Baroque artwork is known for being dramatic, easy to understand, and ornately decorated.
At a time when women weren’t even allowed to buy paint, Artemisia Gentilieschi achieved fame and fortune through her artwork.
She is best known for painting biblical scenes that documented women’s anger, heroism, and power.
Artemisia Gentileschi was born in Rome in 1593. Her father, Orazio Gentilischi, was a successful painter.
At that time, It was unheard of for an artist to accept a woman as an apprentice, but Artemsia helped in her father’s studio, she learned by observation, and she practiced painting on her own. Sometimes by candlelight!
Eventually, Artemisia impressed her father enough that he agreed to teach her the skills of a professional artist.
When Artemisia advanced beyond her father’s training, he hired another painter, Agostino Tassi, to continue her art education. Tassi abused that trust. In 1612, he assaulted Artemisia.
Although it was scandalous at the time, Artemisia took her rapist to court. She endured a literally torturous cross-examination that convinced the judges to put Tassi in jail.
Despite her victory, the public trial had a negative impact on Gentileschi’s reputation. She suffered a lifetime of gossip that accused her of immorality.
Soon after the trial, Orazio arranged for his daughter to leave Rome and get married. Artemisia’s husband supported her artwork. The couple had daughters of their own. Both of them eventually became painters too.
In 1616, Gentileschi became the first woman accepted into the Florentine Academy of Fine Arts. She continued her art education there.
During this period, Gentileschi was held in high esteem by scholars and the royal court.
She even established a famous relationship with the astronomer and physicist, Galileo Galilei.
As Gentileschi grew powerful, her husband became jealous.
Thanks to her artistic excellence, Gentileschi enjoyed wealth and freedom uncommon for women at that time.
The couple separated on her terms. She supported her estranged husband and became the head of her own household.

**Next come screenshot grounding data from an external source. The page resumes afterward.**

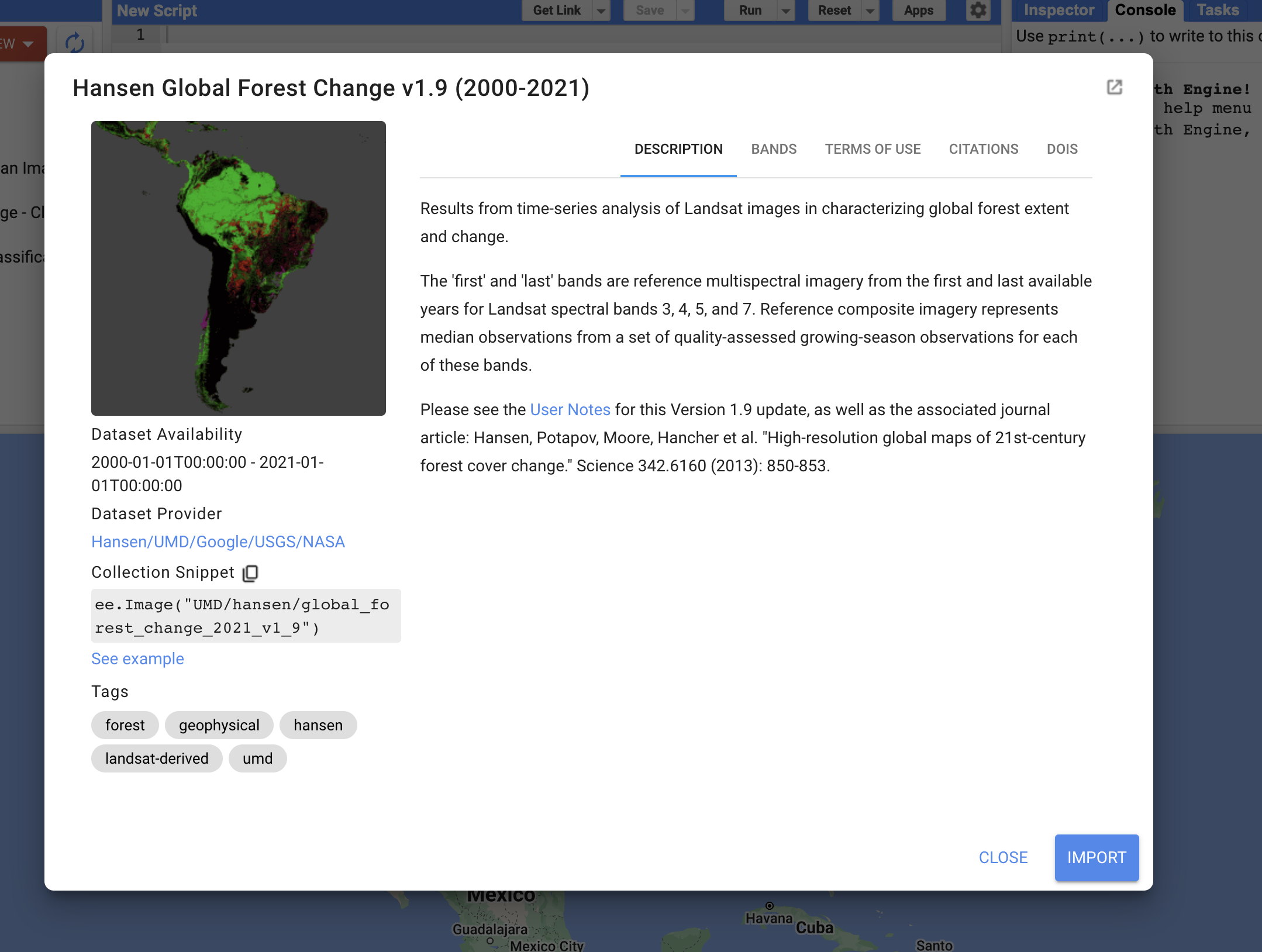This screenshot has width=1262, height=952.
Task: Expand the Get Link dropdown arrow
Action: point(601,11)
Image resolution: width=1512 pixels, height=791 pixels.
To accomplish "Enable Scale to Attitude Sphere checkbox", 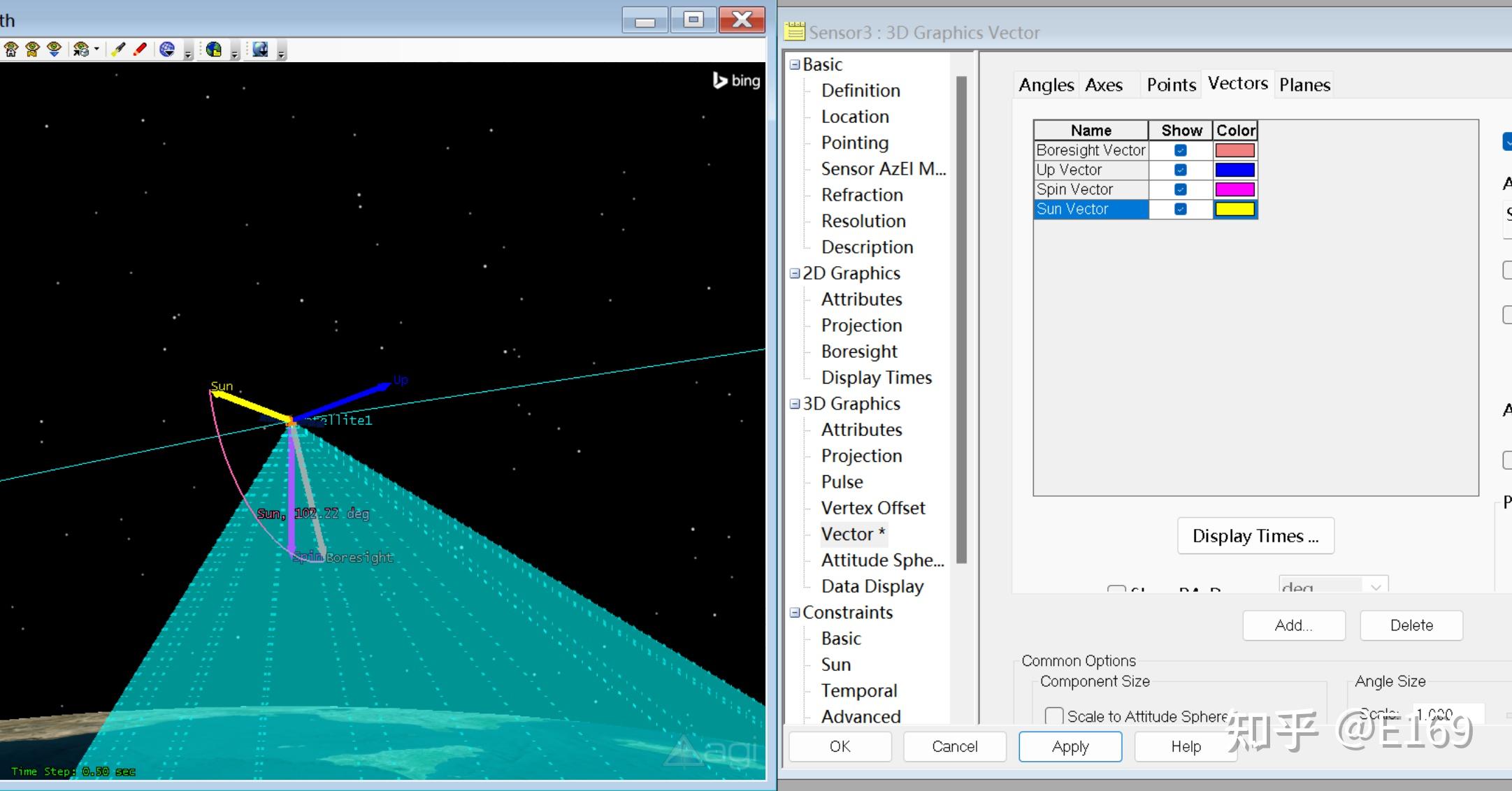I will click(x=1053, y=716).
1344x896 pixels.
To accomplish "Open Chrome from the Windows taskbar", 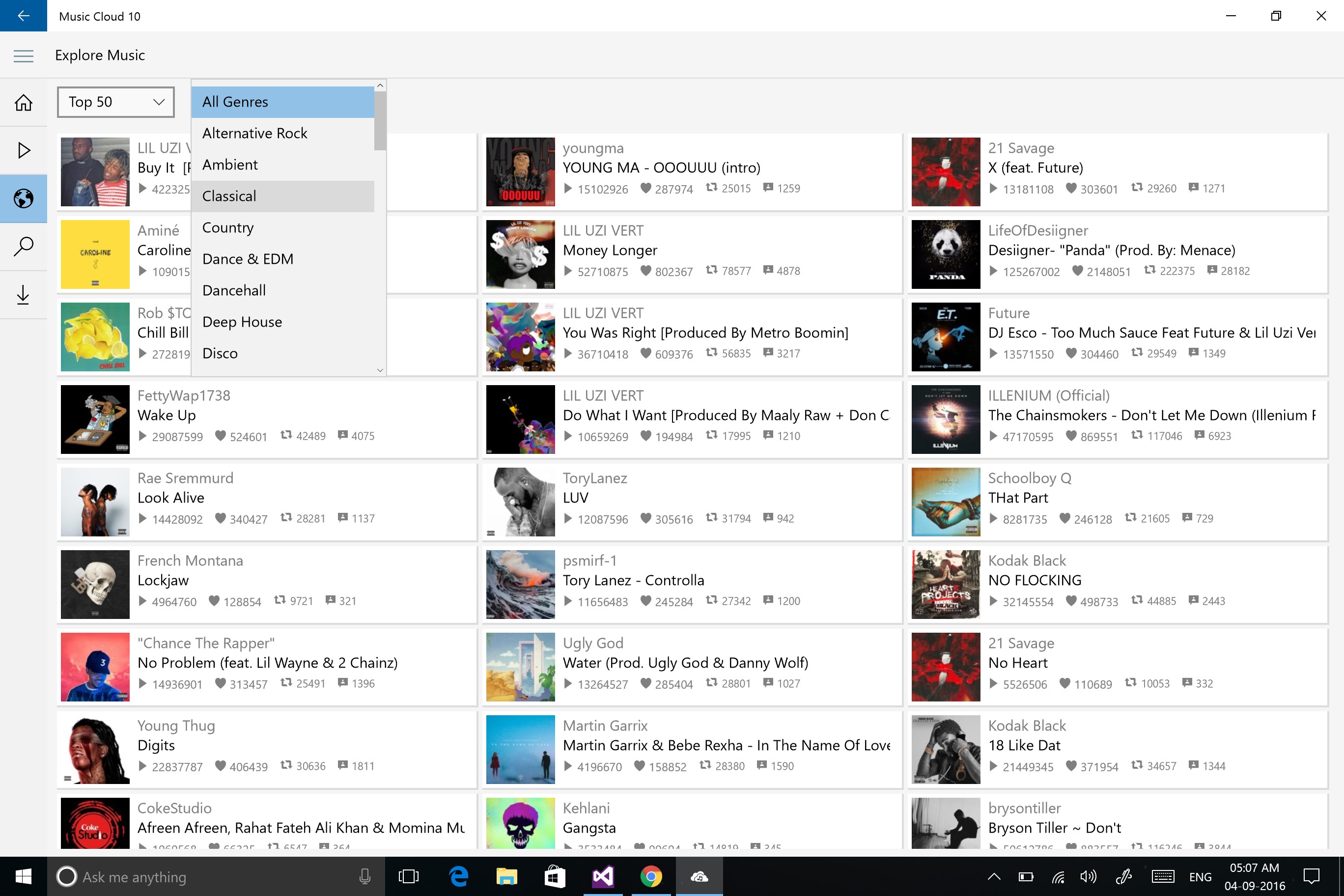I will pos(650,876).
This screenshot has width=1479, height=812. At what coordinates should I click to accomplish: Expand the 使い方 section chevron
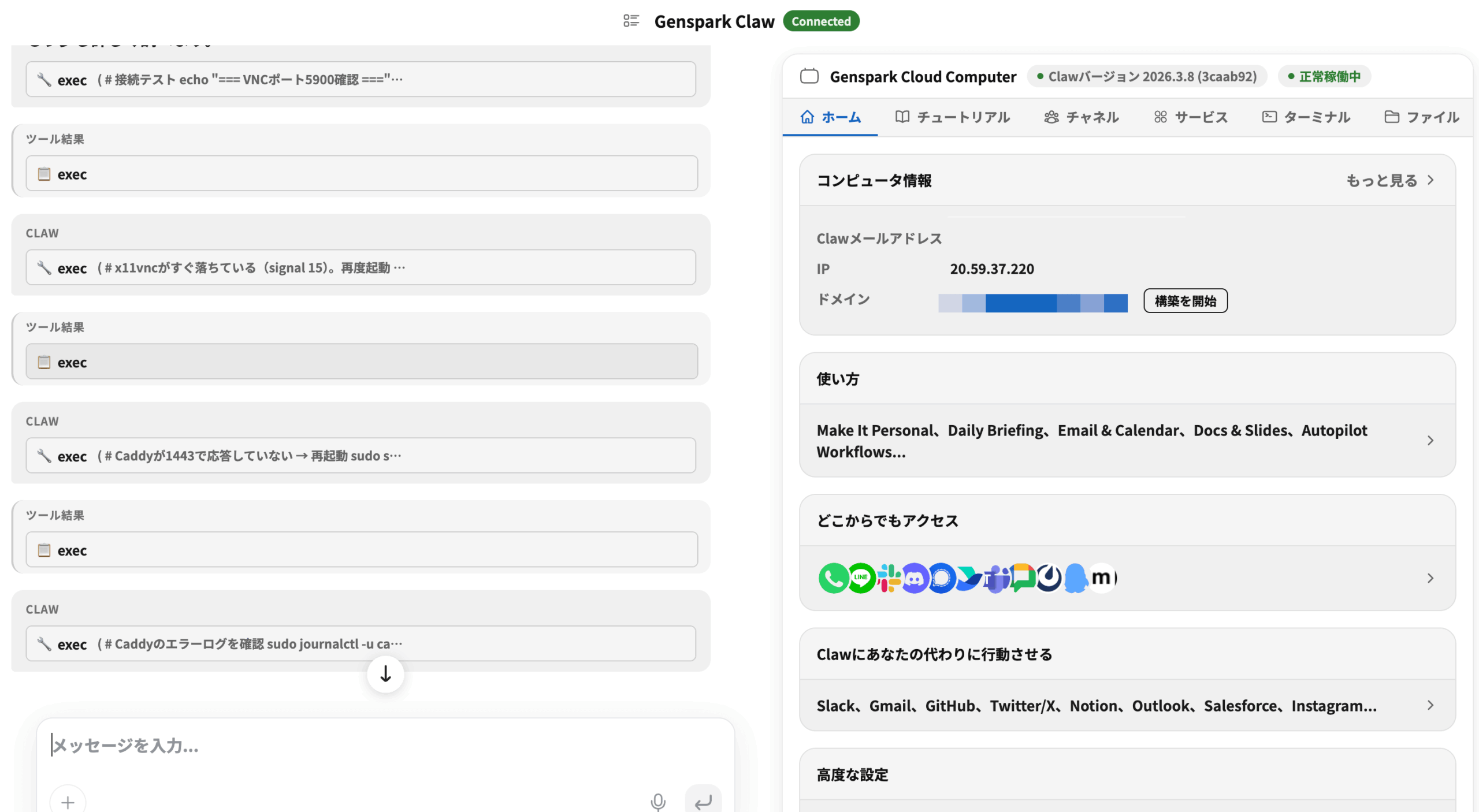pyautogui.click(x=1430, y=441)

Gentileschi and her daughters moved frequently to accommodate patrons that included King Charles I of England and the Italian banking family, the Medicis. In 1641, Gentileschi relocated to Naples where she lived until her death in 1652.
Gentileschi was famous during her lifetime.
After her death in 1652 though, her name fell into obscurity.
Her paintings were misattributed to her father or to Caravaggio, a more famous Baroque painter.
Art historian Mary Garrard notes that Artemisia Gentileschi “suffered a scholarly neglect that is unthinkable for an artist of her caliber.”
Thanks to recent research, Artemeisia Gentileschi is gaining recognition again.
She is earning her rightful place in art history for her retelling of biblical stories from a woman's perspective.
Her most famous painting, Judith Beheading Holofernes, portrays the heroic Judith mercilessly decapitating the invading general in order to save her people from tyranny. It is considered a proto-feminist masterpiece.